Stored records:
»»

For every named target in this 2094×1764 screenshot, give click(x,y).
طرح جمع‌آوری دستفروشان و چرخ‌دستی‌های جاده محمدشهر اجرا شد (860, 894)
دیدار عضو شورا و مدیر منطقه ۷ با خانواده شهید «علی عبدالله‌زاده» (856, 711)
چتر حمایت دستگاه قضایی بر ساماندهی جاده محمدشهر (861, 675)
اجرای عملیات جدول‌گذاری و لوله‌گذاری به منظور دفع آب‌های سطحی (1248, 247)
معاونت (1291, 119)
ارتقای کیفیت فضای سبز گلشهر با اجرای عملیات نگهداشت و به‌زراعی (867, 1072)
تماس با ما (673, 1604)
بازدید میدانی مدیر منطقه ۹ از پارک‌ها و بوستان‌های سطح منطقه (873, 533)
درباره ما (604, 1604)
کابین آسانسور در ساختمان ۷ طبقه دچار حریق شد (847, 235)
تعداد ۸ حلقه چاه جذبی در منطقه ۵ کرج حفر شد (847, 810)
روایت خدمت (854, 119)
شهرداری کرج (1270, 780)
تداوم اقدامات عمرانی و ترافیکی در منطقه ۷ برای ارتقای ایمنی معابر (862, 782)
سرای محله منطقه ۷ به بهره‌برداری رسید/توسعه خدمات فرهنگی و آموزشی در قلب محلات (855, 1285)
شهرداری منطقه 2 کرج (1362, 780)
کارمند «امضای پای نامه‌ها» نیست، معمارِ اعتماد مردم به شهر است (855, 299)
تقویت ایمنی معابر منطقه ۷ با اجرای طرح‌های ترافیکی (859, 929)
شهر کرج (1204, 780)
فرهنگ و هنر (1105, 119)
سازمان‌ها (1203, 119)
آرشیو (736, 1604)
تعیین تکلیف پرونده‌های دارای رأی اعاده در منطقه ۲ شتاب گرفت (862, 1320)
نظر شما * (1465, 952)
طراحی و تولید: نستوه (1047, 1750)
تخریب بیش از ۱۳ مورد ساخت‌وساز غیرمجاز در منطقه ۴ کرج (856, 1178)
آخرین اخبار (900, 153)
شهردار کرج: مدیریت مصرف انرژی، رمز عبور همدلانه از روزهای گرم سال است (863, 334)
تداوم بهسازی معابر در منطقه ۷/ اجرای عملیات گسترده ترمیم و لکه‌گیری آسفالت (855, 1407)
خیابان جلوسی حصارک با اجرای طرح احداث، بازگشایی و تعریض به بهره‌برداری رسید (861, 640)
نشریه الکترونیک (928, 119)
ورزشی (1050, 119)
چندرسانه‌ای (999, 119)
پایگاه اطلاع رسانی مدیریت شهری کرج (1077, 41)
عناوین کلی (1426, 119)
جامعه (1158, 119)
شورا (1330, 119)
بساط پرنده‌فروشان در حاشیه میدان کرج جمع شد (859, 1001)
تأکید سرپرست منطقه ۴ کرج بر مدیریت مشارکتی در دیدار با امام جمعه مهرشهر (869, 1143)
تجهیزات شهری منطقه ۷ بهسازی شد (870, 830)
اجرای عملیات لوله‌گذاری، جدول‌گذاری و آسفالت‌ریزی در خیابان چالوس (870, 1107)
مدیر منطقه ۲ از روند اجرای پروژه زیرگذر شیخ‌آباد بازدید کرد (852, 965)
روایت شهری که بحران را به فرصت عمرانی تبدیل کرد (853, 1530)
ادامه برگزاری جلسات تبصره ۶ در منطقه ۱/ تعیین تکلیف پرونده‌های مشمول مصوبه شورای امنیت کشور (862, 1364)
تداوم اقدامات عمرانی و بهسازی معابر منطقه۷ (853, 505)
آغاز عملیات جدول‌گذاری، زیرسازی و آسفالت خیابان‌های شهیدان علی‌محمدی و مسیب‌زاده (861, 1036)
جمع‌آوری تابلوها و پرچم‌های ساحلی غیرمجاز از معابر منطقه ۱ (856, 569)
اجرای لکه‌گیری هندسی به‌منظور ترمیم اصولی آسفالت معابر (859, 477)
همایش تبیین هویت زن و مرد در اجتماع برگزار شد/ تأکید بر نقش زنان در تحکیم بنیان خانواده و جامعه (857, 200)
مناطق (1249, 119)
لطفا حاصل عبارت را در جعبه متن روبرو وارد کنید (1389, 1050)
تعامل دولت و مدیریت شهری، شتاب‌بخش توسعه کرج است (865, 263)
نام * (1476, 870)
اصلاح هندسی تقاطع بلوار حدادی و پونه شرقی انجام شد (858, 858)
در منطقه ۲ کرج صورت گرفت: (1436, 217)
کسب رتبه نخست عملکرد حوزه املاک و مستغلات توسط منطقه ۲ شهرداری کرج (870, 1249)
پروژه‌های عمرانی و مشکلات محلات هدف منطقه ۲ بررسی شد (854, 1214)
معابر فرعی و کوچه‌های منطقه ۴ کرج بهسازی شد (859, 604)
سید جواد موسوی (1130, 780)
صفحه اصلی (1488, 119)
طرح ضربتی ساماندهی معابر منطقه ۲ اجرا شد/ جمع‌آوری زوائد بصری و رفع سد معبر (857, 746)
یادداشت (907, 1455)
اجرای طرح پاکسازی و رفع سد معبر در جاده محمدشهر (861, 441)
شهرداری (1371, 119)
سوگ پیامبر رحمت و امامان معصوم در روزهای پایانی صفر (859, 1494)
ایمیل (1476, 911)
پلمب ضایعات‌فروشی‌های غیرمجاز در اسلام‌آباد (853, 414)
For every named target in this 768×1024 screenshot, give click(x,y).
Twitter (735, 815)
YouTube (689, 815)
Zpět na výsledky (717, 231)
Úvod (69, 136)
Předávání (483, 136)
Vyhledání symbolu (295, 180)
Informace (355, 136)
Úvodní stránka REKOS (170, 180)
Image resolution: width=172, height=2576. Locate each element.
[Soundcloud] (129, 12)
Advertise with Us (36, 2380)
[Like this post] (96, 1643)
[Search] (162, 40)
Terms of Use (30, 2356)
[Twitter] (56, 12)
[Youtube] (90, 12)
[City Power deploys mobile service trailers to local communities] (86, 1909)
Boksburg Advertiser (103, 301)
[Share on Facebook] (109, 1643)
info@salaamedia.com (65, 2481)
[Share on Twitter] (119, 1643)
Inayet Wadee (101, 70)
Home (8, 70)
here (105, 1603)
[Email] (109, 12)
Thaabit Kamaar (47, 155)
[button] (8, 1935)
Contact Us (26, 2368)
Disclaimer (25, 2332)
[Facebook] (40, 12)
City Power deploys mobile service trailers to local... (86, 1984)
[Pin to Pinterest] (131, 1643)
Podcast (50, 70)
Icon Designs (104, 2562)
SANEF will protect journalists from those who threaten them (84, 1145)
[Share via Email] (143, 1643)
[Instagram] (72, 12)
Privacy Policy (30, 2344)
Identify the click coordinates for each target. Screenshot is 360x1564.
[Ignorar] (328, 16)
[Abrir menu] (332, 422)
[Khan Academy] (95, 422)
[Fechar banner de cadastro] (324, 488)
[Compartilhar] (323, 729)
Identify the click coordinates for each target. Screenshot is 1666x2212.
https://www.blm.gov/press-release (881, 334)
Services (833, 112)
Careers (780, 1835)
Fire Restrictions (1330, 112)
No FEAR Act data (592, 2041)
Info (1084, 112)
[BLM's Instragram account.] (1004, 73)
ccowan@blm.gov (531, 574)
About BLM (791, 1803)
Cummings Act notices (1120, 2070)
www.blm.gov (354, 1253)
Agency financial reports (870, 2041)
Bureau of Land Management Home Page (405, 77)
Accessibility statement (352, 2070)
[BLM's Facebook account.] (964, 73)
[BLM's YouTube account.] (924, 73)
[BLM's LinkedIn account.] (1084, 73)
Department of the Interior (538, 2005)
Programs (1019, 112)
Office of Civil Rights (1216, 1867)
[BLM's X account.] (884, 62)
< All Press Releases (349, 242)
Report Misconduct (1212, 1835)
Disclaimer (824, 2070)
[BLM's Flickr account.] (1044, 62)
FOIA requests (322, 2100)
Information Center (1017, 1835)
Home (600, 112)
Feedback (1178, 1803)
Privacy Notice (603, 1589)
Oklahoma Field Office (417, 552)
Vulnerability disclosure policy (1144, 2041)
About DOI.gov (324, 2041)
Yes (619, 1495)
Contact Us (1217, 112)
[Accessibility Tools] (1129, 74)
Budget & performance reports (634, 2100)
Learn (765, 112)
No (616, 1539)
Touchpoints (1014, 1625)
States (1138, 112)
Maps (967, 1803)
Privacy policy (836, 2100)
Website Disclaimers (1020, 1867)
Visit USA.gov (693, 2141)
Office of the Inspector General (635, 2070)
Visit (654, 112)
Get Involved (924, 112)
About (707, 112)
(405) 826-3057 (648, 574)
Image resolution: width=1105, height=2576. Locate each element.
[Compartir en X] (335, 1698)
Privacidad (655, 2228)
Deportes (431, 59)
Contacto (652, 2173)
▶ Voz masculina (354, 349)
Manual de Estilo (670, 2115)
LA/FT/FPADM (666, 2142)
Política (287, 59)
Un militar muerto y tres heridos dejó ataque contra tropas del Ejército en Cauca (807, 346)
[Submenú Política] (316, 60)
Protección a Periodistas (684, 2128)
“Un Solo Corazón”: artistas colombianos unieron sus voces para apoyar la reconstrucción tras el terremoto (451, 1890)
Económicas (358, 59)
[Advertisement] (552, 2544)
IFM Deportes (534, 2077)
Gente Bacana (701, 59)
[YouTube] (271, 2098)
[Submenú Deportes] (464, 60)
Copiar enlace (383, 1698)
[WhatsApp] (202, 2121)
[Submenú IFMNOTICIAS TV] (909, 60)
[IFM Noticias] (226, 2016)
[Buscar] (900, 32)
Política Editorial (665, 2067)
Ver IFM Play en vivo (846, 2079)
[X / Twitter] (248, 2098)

««

DIRECTIONS: From the data above, output only the lines between the line containing "https://www.blm.gov/press-release (881, 334)" and the line containing "Touchpoints (1014, 1625)", inclusive, exactly as written.

RESPONSE BOX:
https://www.blm.gov/press-release (881, 334)
Services (833, 112)
Careers (780, 1835)
Fire Restrictions (1330, 112)
No FEAR Act data (592, 2041)
Info (1084, 112)
[BLM's Instragram account.] (1004, 73)
ccowan@blm.gov (531, 574)
About BLM (791, 1803)
Cummings Act notices (1120, 2070)
www.blm.gov (354, 1253)
Agency financial reports (870, 2041)
Bureau of Land Management Home Page (405, 77)
Accessibility statement (352, 2070)
[BLM's Facebook account.] (964, 73)
[BLM's YouTube account.] (924, 73)
[BLM's LinkedIn account.] (1084, 73)
Department of the Interior (538, 2005)
Programs (1019, 112)
Office of Civil Rights (1216, 1867)
[BLM's X account.] (884, 62)
< All Press Releases (349, 242)
Report Misconduct (1212, 1835)
Disclaimer (824, 2070)
[BLM's Flickr account.] (1044, 62)
FOIA requests (322, 2100)
Information Center (1017, 1835)
Home (600, 112)
Feedback (1178, 1803)
Privacy Notice (603, 1589)
Oklahoma Field Office (417, 552)
Vulnerability disclosure policy (1144, 2041)
About DOI.gov (324, 2041)
Yes (619, 1495)
Contact Us (1217, 112)
[Accessibility Tools] (1129, 74)
Budget & performance reports (634, 2100)
Learn (765, 112)
No (616, 1539)
Touchpoints (1014, 1625)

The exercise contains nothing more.